Восточноевропейские империи в целом по сравнению с западными державами намного отставали в таком вопросе, как пробуждение энергии действий среди своих поданных. Причина заключалась в том, что государства Западной Европы добивались таких грандиозных успехов, поскольку общественное положение среднего класса в них было намного более активным, чем где-либо. Юристы и доктора, купцы и финансисты, владельцы фабрик и рантье действовали как главный приводной ремень, соединяющий правителей и широкую общественность, заботясь о том, чтобы первые услышали дискуссии вторых. Там, где такие группы были многочисленны, богаты и обладали групповым самосознанием, было возможно достигнуть эффективного партнерства между властью и народом. А там, где они были слабы и робели в присутствии высших классов общества, такого партнерства не возникало. Наоборот, чиновники и аристократы продолжали осуществлять власть даже тогда, когда, как в Австрии после 1867 г. и в Росси после 1906 г., парламентаризм ограничил бюрократическое государство. Таких полумер оказалось совершенно недостаточно, чтобы установить эффективное сотрудничество между правителями и управляемыми ни в Австрии и России, ни в Османской империи.
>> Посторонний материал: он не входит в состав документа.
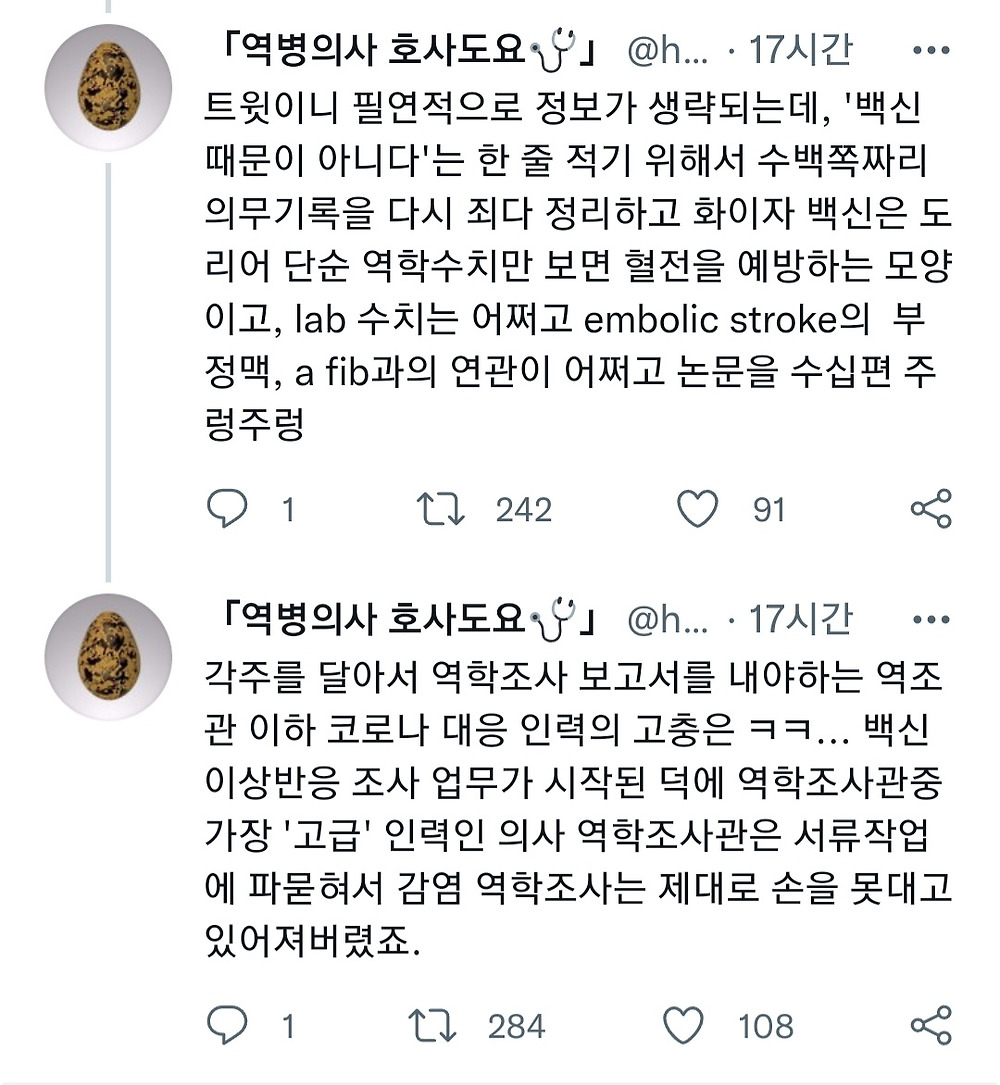Share the first tweet

931,510
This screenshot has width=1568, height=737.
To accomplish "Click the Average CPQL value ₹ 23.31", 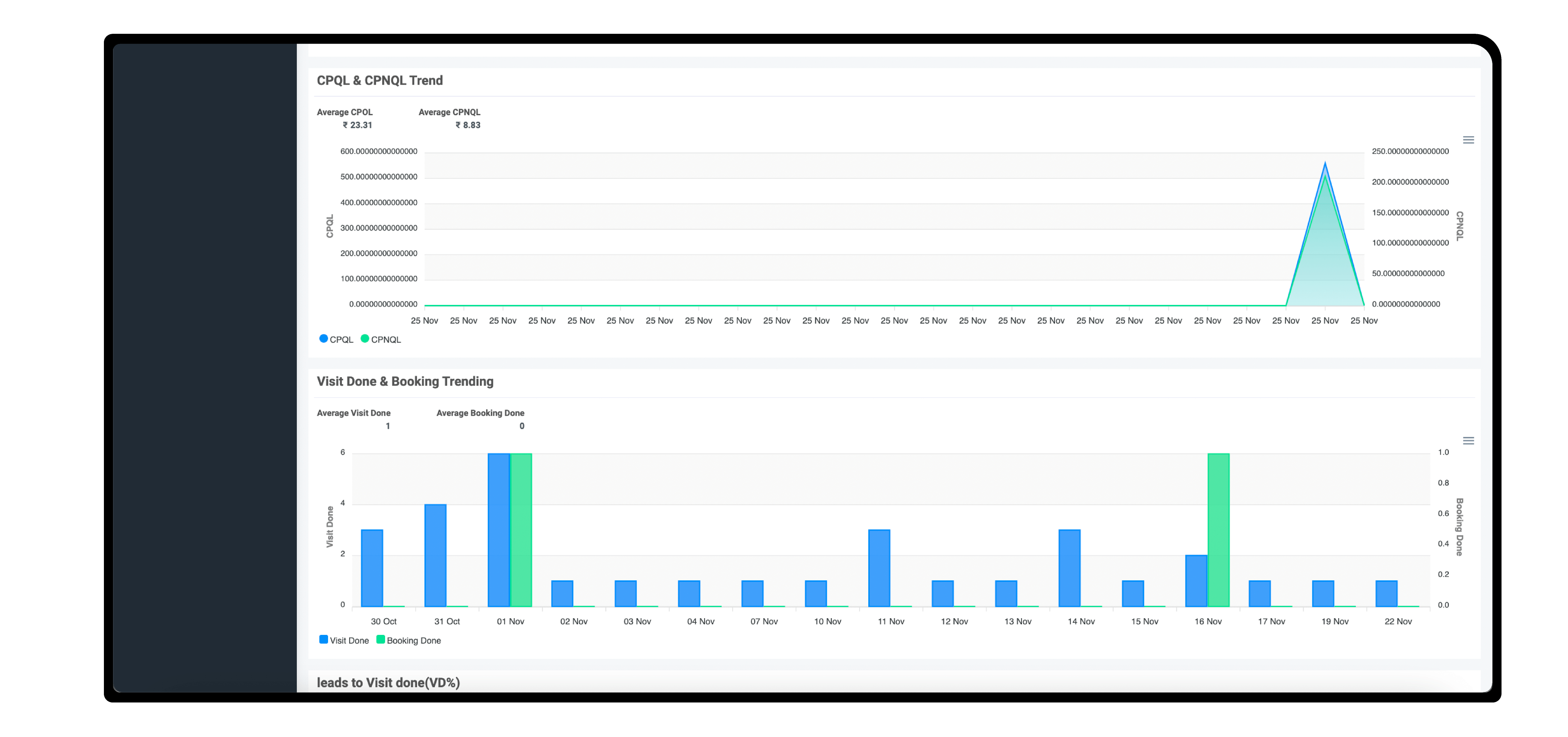I will click(x=357, y=125).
Наоборот, во имя языкового национализма народные политические движения разорвали на клочки социальную и политическую ткань Восточной Европы[1111]

* * * 

Приблизительно после 1870 г. Новый режим, провозглашенный Французской и промышленной революциями, постепенно все больше стал уподобляться вытесненному ими Старому режиму. В Западной Европе средние классы заняли центральное место в обществе и политике, разделяя власть с чиновничеством (формируемым в большей степени из представителей среднего класса) и составляя различные декоративные соглашения с остатками аристократии. Идеологический раскат грома Французской революции повсеместно был приглушен прагматическими компромиссами. Различные католические партии, образованные с санкции папы, стали входить в состав парламентов, и даже диктаторски настроенные аристократы, такие как Бисмарк, научились играть в парламентские игры. Социальные противоположности, которые недавно казались несовместимыми, нашли почву для согласия.
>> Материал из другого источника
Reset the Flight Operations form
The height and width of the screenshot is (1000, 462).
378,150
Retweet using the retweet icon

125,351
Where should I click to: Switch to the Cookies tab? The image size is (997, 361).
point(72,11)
Одновременно стала все больше разрастаться новая группа привилегированных корпораций в форме акционерных компаний с ограниченной ответственностью. Власть и сила таких компаний часто была огромной, и некоторые из них стали настоящими государствами в государстве. Союзы рабочих также начали бороться за почти неограниченную власть над своими членами или по крайней мере стремиться к ней. И некоторые наиболее идеологически выраженные политические партии, самая известная из которых Немецкая социал-демократическая партия, превратили свою организацию в образ жизни. Такое размножение полу автономных групп в структуре национального государства явно препятствовало полноте политической власти. Ряд прагматических и нелогичных компромиссов между соперничающими интересами идеологий стал таким сложным, что любое изменение могло опрокинуть всю структуру, как это произошло из-за множества различных интересов и идей во время Старого режима. Более того, напряжение Первой мировой войны взорвало эти компромиссы так же, как ранее Французская революция разрушила равновесие европейского Старого режима, а еще ранее средневековое здание Европы было опрокинуто Реформацией[1112].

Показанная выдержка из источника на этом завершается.